If it comes to the latter, employers should not prevent their workers from leaving but they should understand and support their natural desire to progress. Also, managers are expected to keep their workers in the business loop and seek their input in important company decisions. Not encouraging the workers to play an active role in the company’s development would not only waste valuable input and resources, but can also cause them to disengage themselves.

Gratitude. There should be appreciation on both sides of the relationship, but it is undoubtedly the employer ‘s greater duty to consider and acknowledge outstanding efforts on the part of their employees. When employees consistently deliver and receive little or no appreciation, it can become very easy for them to become disheartened, frustrated, and apathetic about their job, which destroys productivity. A simple thank you always suffices, and this works both ways, but employers may want to consciously reward their workers for a truly excellent job. A discreet gift may be enough, although others might enjoy recognition in the workplace.

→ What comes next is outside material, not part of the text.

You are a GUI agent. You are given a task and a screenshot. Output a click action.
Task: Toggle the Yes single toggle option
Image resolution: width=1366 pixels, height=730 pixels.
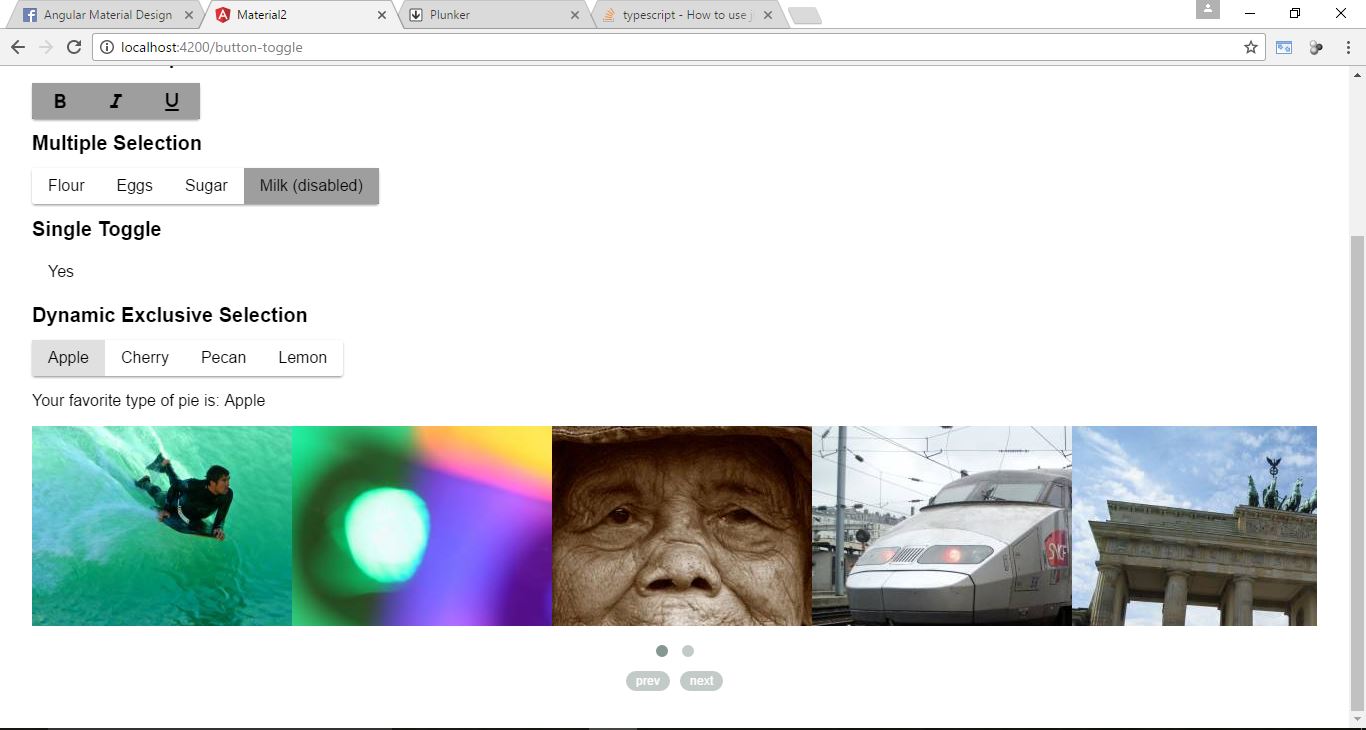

Many companies also hold annual awards ceremonies in which outstanding employees are publicly honored for their accomplishments. Employees may at a point also surprise their employees in many different ways just to appreciate them, and this actually creates some friendly relationships on both sides. Generally, appreciation and acknowledgement makes people realize their value and continue positive behavior and efforts.
It is simply not enough to draw up a workplace code of ethics, or a set of rules or regulations outlining the ideal nature of partnership between employer and employee. Natural behaviors are established only in practice, and managers may always hope to promote such activities by leading by example.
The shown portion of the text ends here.